Stored data:
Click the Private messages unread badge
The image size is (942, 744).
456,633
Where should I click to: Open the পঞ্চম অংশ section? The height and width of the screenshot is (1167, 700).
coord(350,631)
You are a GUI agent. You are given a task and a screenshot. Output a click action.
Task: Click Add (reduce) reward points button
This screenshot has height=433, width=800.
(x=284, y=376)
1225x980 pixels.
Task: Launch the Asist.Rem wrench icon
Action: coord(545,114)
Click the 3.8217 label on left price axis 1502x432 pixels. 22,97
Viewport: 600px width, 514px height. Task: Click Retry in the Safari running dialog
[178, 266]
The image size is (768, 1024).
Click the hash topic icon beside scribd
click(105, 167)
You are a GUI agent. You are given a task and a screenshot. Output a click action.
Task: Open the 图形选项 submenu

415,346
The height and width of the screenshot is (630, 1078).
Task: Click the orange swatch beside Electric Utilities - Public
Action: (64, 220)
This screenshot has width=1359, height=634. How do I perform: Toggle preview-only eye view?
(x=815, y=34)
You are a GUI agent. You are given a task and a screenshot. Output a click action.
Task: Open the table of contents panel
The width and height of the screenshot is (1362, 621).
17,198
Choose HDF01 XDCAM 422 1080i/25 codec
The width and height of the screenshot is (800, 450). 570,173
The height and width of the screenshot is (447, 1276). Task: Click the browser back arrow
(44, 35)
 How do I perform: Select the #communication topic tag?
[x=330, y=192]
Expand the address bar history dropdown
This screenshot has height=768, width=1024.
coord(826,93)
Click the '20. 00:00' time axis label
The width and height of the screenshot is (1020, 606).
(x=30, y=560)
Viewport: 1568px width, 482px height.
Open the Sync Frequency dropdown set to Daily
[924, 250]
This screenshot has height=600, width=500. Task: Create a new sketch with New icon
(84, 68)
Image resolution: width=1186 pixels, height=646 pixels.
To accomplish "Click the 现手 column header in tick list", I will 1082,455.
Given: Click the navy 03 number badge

EXERCISE PROMPT: All the entries above are to be transcribed without any alteration.

ANSWER SPACE:
Click the Private messages unread badge
The image size is (942, 744).
456,633
Where should I click to: Open the পঞ্চম অংশ section? The height and width of the screenshot is (1167, 700).
coord(350,631)
You are a GUI agent. You are given a task and a screenshot. Output a click action.
Task: Click Add (reduce) reward points button
This screenshot has height=433, width=800.
(x=284, y=376)
1225x980 pixels.
Task: Launch the Asist.Rem wrench icon
Action: coord(545,114)
Click the 3.8217 label on left price axis 1502x432 pixels. 22,97
Viewport: 600px width, 514px height. Task: Click Retry in the Safari running dialog
[178, 266]
The image size is (768, 1024).
Click the hash topic icon beside scribd
click(105, 167)
You are a GUI agent. You are given a task and a screenshot. Output a click action.
Task: Open the 图形选项 submenu

415,346
The height and width of the screenshot is (630, 1078).
Task: Click the orange swatch beside Electric Utilities - Public
Action: (64, 220)
This screenshot has width=1359, height=634. How do I perform: Toggle preview-only eye view?
(x=815, y=34)
You are a GUI agent. You are given a task and a screenshot. Output a click action.
Task: Open the table of contents panel
The width and height of the screenshot is (1362, 621).
17,198
Choose HDF01 XDCAM 422 1080i/25 codec
The width and height of the screenshot is (800, 450). 570,173
The height and width of the screenshot is (447, 1276). Task: Click the browser back arrow
(44, 35)
 How do I perform: Select the #communication topic tag?
[x=330, y=192]
Expand the address bar history dropdown
This screenshot has height=768, width=1024.
coord(826,93)
Click the '20. 00:00' time axis label
The width and height of the screenshot is (1020, 606).
(x=30, y=560)
Viewport: 1568px width, 482px height.
Open the Sync Frequency dropdown set to Daily
[924, 250]
This screenshot has height=600, width=500. Task: Create a new sketch with New icon
(84, 68)
Image resolution: width=1186 pixels, height=646 pixels.
To accomplish "Click the 现手 column header in tick list", I will 1082,455.
Given: Click the navy 03 number badge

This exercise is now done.